Riding with Katia and fanny in a beat-up Russian Lata curving down the road towards one of Katia’s fish restaurants we swooped over a very a very strange woman barely dressed, tall 50-something and red-haired with a bouncing walk carrying a large hoe over her shoulder. Katia skidded to a stop, she ran up and hopped in. “Vanka” she says with a smile. Vanka works at the Rila Monastary and has the key to the old guest’s kitchen and feels that by having this key God has given her some power to heal people.

She feels Fanny’s forehead when she says she has a headache. She asks to see my hands as if to read them but then rubs them instead, front and back, stopping to turn her own palms up and show me her calluses from the farming. She has short hair, and looking sad says elegantly and playfully “my daughter works in London and my son in America.”
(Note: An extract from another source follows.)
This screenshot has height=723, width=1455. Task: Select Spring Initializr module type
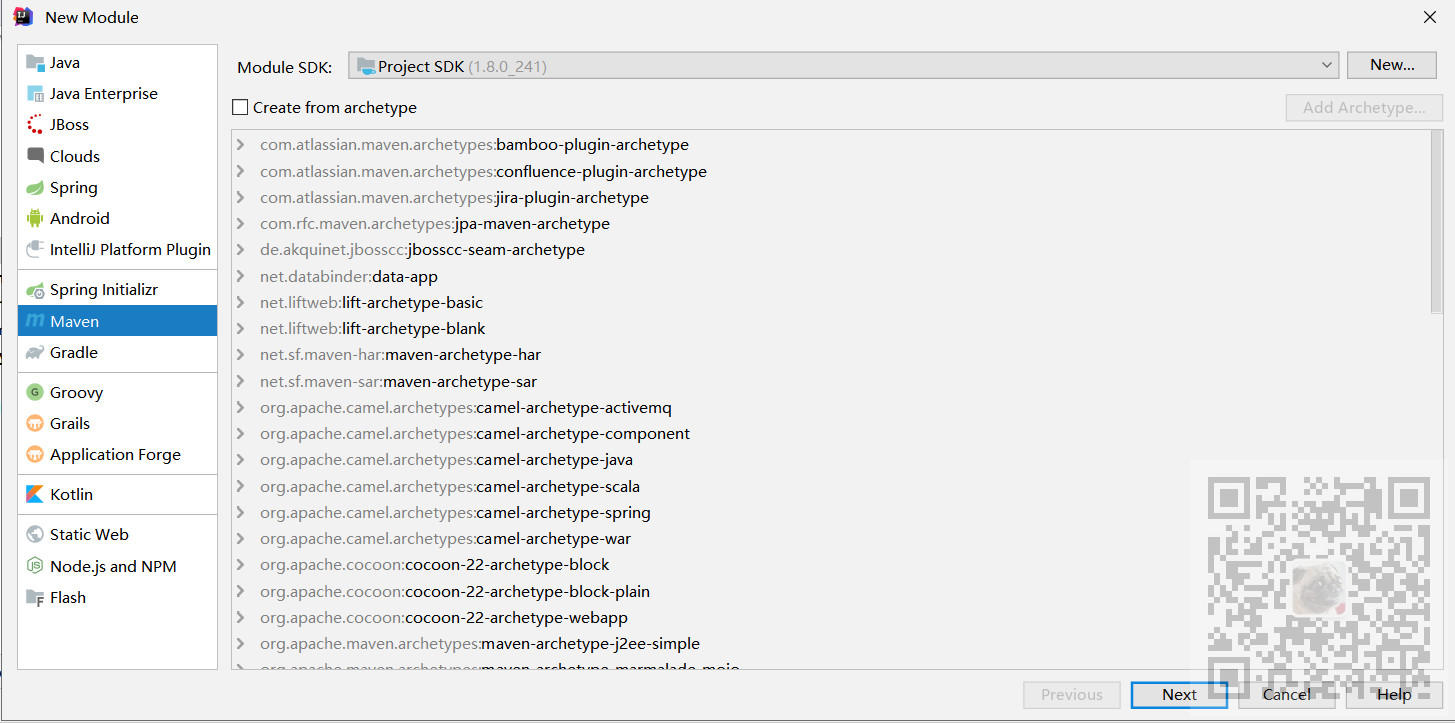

“I am going to tell you something Bulgarian” Vanka says and begins; “when God was giving all the people of the Earth a piece of land to live on the Bulgarians arrived late. The land was all given away so God took pity on them and gave them a piece of paradise.” She continued to speak animatedly left after a bit turning back at the last moment to clutch my head in her strong hands and give me a big, loud kiss on the ear.

“A special woman” said Fanny shaking her head (which means “yes” in Bulgaria) as Vanka bounced away, “she knows a lot of places in these mountains. She says there is a special place with seven lakes up there.”
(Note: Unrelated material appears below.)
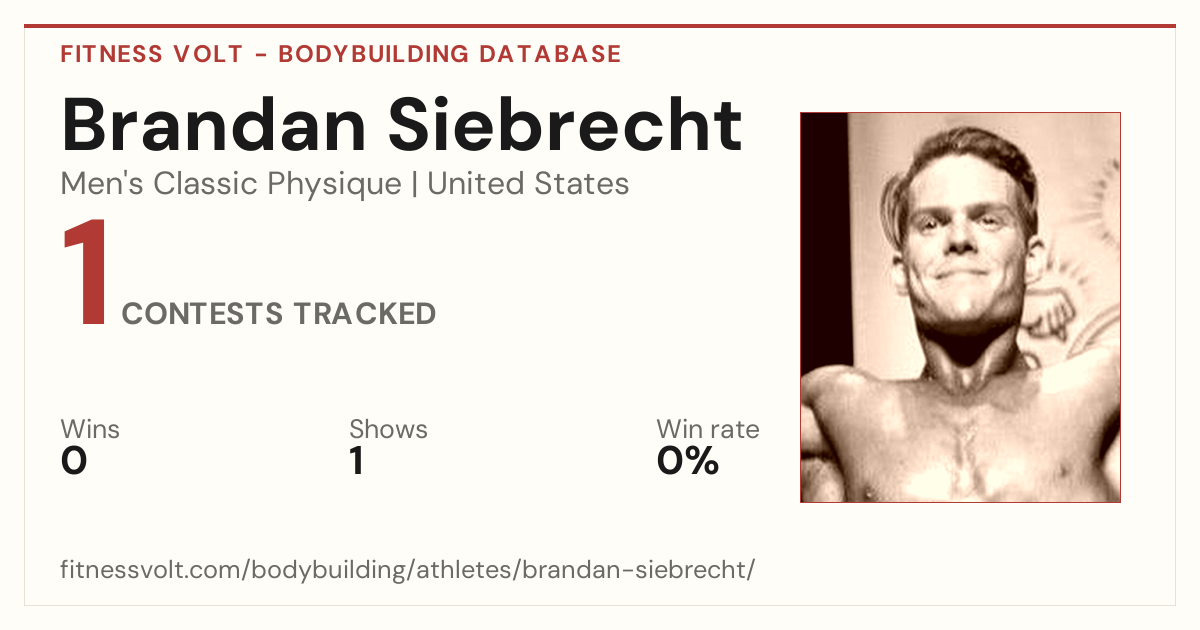Open the athlete photo thumbnail
Screen dimensions: 1200x630
point(960,307)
That afternoon I stored my bike in Katia’s Rilets Hotel and shouldering a small pack with water, space blanket, a candle, lighter and the bare essentials struggled up the valley side looking for any sign of a path up over the valley wall and into the peaks where on the map mountain huts existed serving food and giving shelter. I only came across one small monastic building, shrine, one fresh spring after another, postcard icons nailed to trees, the forest thick and green with pine and fern, some strange orange and white blazes marked enthusiastically pointing the way to somewhere.